NiTRO Creative Matters

Perspectives on creative arts in higher education

Dual Identity: Writing commercial fiction and scholarship under the same name

In late 2015, when I signed a deal with Penguin for my debut novel Valentine, one question I got asked over and over again was whether I was going to publish it under my own name or use a pseudonym.

By Dr Jodi McAlister

In late 2015, when I signed a deal with Penguin for my debut novel Valentine, one question I got asked over and over again was whether I was going to publish it under my own name or use a pseudonym.

At first, I was quite taken aback by this question. I was confronted – a little offended, even. “Of course I’m going to use my own name,” I replied. “It’s my book.”

I had to ask myself a hard question: was I, by publishing fiction under the same name I used for my scholarship, materially damaging my chances of getting an academic job?

“But aren’t you afraid…?” their voices would trail off, and they would gesture futilely, at what I assume was the bleak landscape of the academic job market.

I brushed this question off the first time, but when I’d been asked four or five times, I realised that maybe I did have something to worry about. When I signed that deal with Penguin, I’d graduated with a PhD only a few weeks earlier. I wasn’t employed, but I desperately wanted to be. I had to ask myself a hard question: was I, by publishing fiction under the same name I used for my scholarship, materially damaging my chances of getting an academic job?

Perhaps if I’d graduated with a different kind of PhD then I would not have had to make these calculations. If I’d done a creative writing PhD, then publishing under my own name wouldn’t even be a consideration. But although I wrote Valentine at the same time I wrote my thesis, it was a respite from, rather than a part of, my higher degree research: I did a fully exegetical PhD, spanning the disciplines of English and History.

Likewise, perhaps if I’d written a different kind of novel, then I would not have had to make these calculations. A literary novel, on the resume of a literary studies PhD, would be a boon, not a burden. But Valentine was clearly not literary fiction. It, and its sequel Ironheart, which I sold to Penguin at the same time, were young adult fiction, featuring a paranormal plot with a strong romance arc. That is to say, if we conceive of literary and commercial fiction as a binary (which I don’t, but many do, including those in departments I might potentially have been applying to), then Valentine and Ironheart clearly fell on the commercial end of the spectrum.

Having that dual role as author and scholar of commercial fiction has proven to be a boon, not a burden, because my heightened understanding of the industrial operations of literary culture have influenced both my research and teaching practice.

I was particularly aware that there was a bias against commercial genre fiction in many spheres of literary studies because this was an issue I touched on in my PhD. There, I studied popular romance fiction, and a large part of studying romance is studying the ingrained stigma against it.
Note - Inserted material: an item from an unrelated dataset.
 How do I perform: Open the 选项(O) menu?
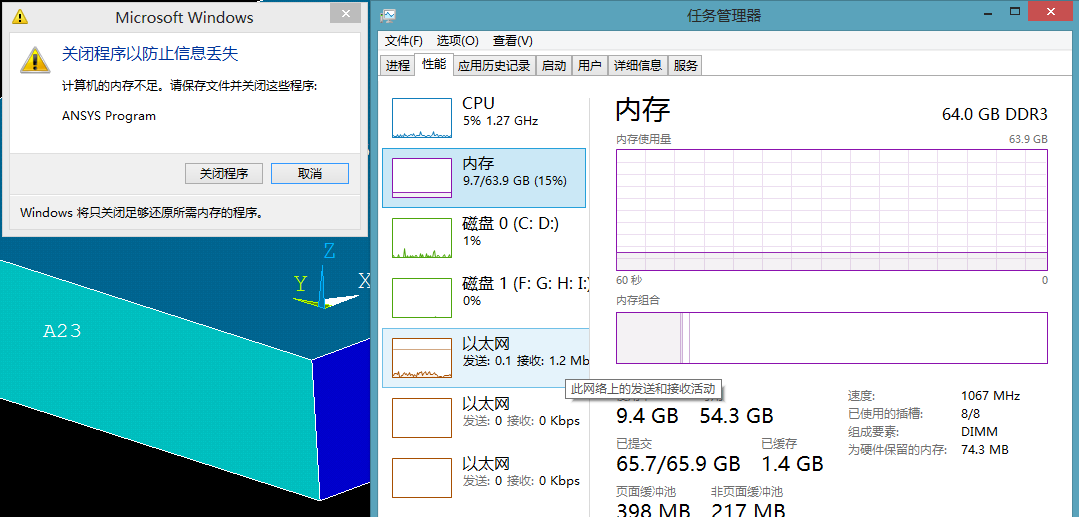tap(458, 41)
Romance fiction is a genre with considerable economic capital (it made over a billion dollars in 2013, according to the Romance Writers of America), but little cultural capital, with romance novels ubiquitously dismissed as “trashy”. While some romance authors also had scholarly careers, there were largely pseudonymous: for instance, well-respected American Shakespeare professor Mary Bly wrote romance, but she did so under the name Eloisa James.
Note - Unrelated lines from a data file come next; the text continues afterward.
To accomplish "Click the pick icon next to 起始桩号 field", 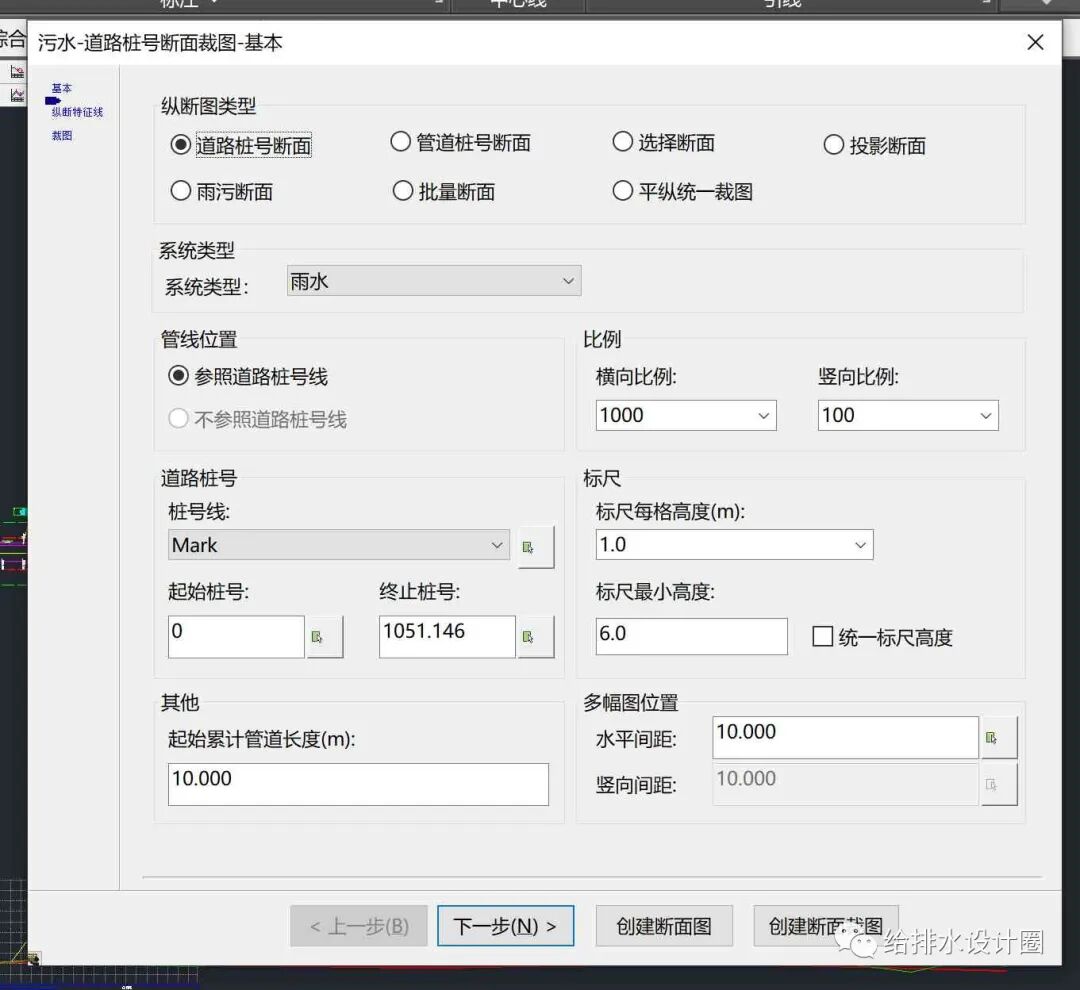I will (x=325, y=636).
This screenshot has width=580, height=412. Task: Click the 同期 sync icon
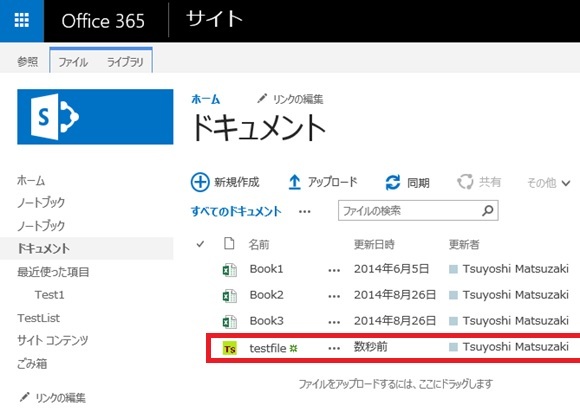392,182
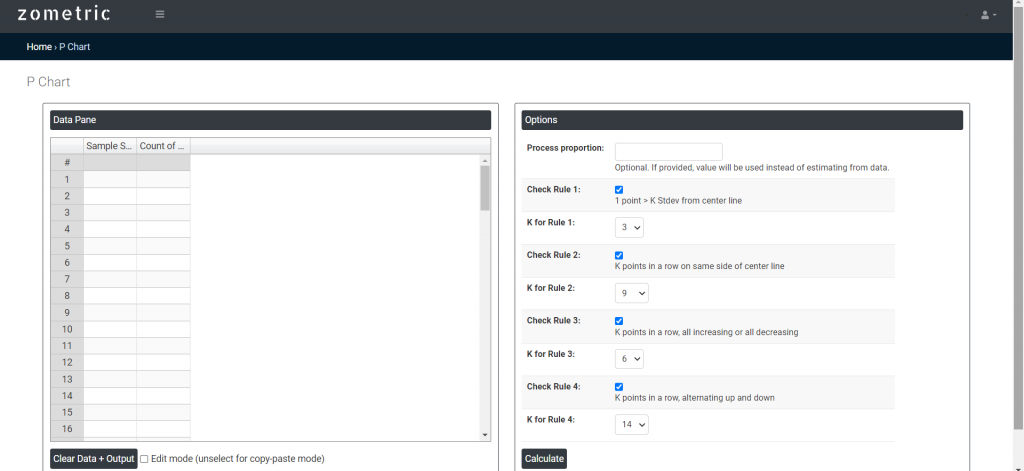Screen dimensions: 1024x471
Task: Turn off Check Rule 4 checkbox
Action: pos(619,386)
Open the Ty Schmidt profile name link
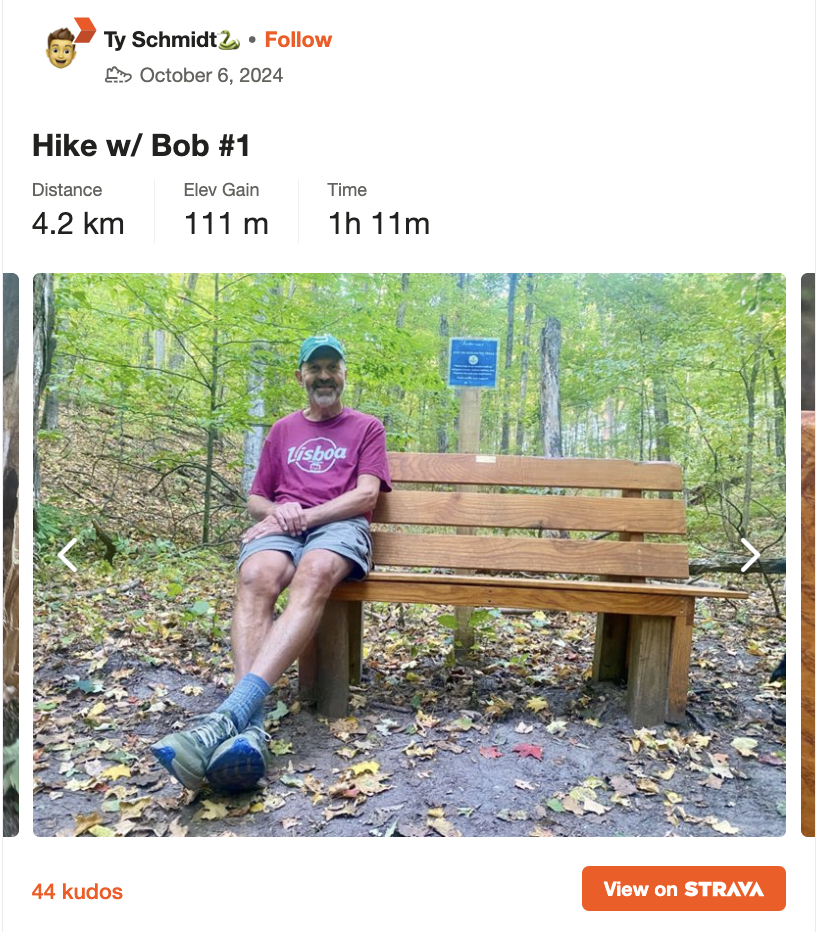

While young adult fiction has a little more cultural capital than romance, this was still a decision I had to make. Did I publish under my own name and risk my scholarship, like (potentially) my books, being dismissed as “trashy”, thus also risking making myself unhireable, or did I use a pseudonym?

I took the risk. I used my own name.

Happily, the risk paid off – and better than I ever could have hoped. I imagined that Valentine, Ironheart and their future sequels might be a footnote on my CV, but instead they became a cornerstone. Having that dual role as author and scholar of commercial fiction has proven to be a boon, not a burden, because my heightened understanding of the industrial operations of literary culture have influenced both my research and teaching practice. Understanding how books are produced and circulated has opened my research up to new avenues, and it’s also allowed me to open the eyes of my students in turn. I was pleasantly surprised to find that instead of making me unhireable, having these books on my CV as non-traditional research outputs highlighted the variety and breadth of my skills. Not only did I eventually get hired, I’m convinced that having that explicitly dual identity – living a dual life, with outputs from both my careers under the same name – has made me a stronger scholar.

 


Dr Jodi McAlister is a Lecturer in Writing and Literature at Deakin University. Previously, she was an Associate Lecturer in English at the University of Tasmania. Her research interests include representations of romantic love in popular culture and the operations of the commercial fiction industry. Her debut novel Valentine was published by Penguin Teen Australia in 2017, with its sequel Ironheart following in 2018. The third book in the series, Misrule, will be published in early 2019.